[start of Dataset excerpts]

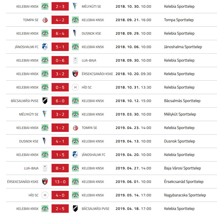
Task: Click the JÁNOSHALMI FC team name in the 1 - 5 row
Action: pyautogui.click(x=93, y=155)
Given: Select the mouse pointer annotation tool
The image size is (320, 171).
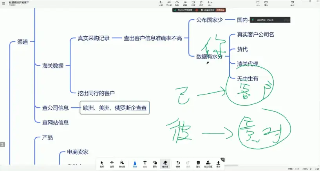Looking at the screenshot, I should click(102, 164).
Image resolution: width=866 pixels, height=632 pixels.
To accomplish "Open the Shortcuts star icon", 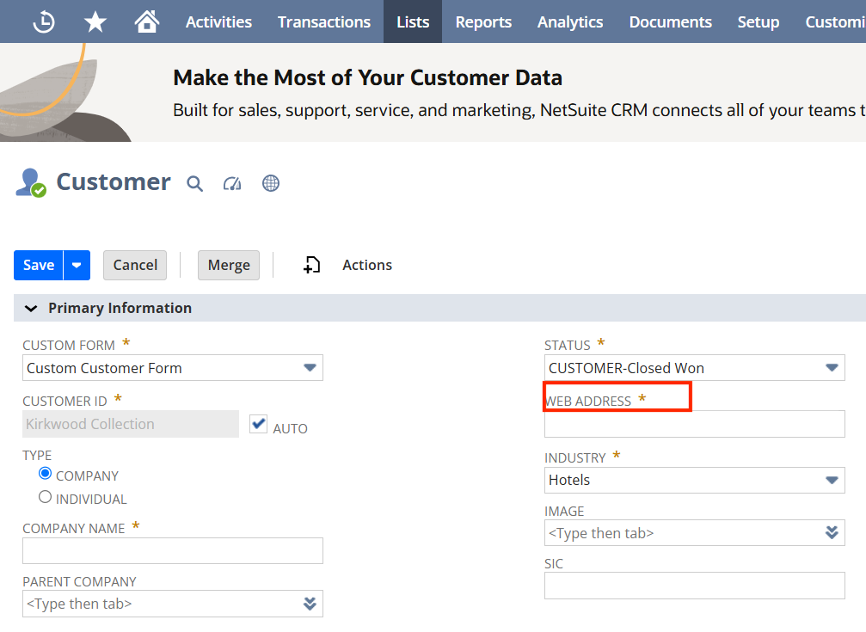I will pos(95,22).
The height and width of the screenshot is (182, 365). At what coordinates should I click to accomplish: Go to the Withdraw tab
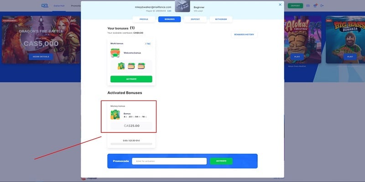(221, 19)
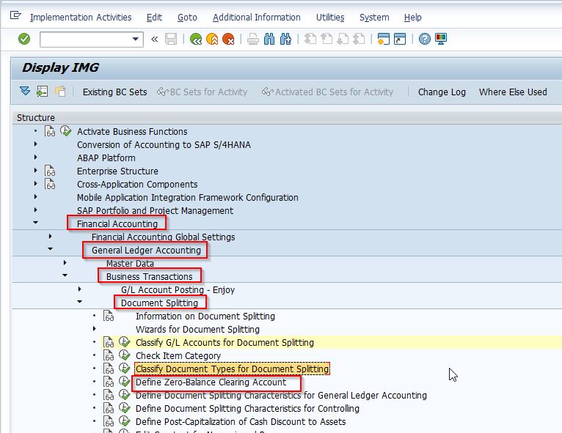562x433 pixels.
Task: Expand the Enterprise Structure node
Action: click(35, 171)
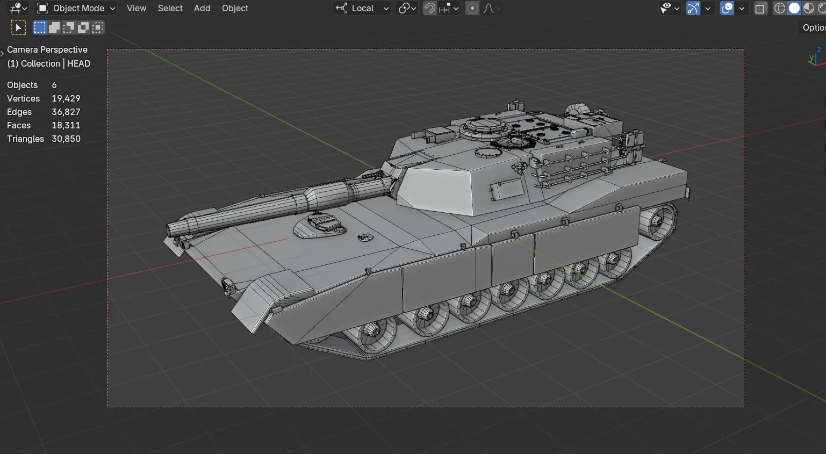Open Local transform orientation dropdown

(x=362, y=8)
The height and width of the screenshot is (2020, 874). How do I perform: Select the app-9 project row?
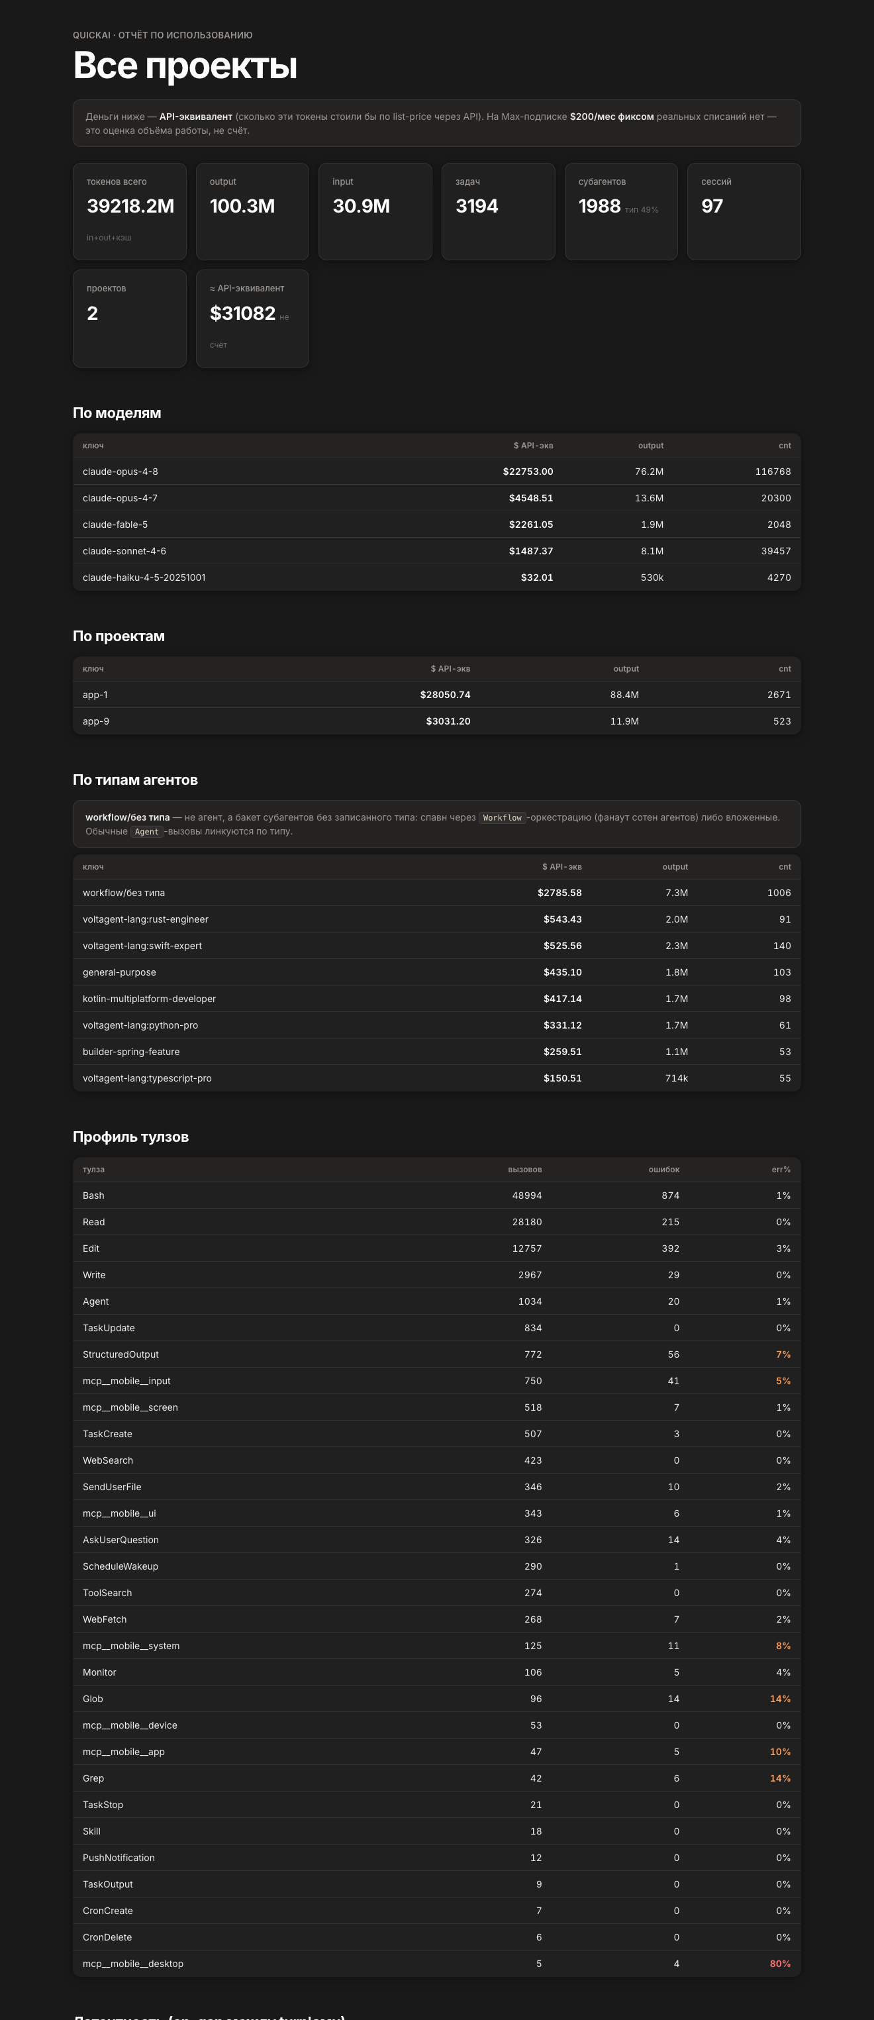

[end of Dataset excerpts]

Goal:
Turn the stretch of the rows above that opens with the line containing "The height and width of the screenshot is (182, 365)." and runs through the end of the rows into a JSON list of strings, one string per line, with blank lines omitted. Leave the pictures out.

Task solution:
[
  "The height and width of the screenshot is (182, 365). At what coordinates should I click to accomplish: Go to the Withdraw tab",
  "(221, 19)",
  "562x433 pixels.",
  "Task: Expand the Enterprise Structure node",
  "Action: click(35, 171)",
  "Open Local transform orientation dropdown",
  "(x=362, y=8)",
  "The height and width of the screenshot is (2020, 874). How do I perform: Select the app-9 project row?"
]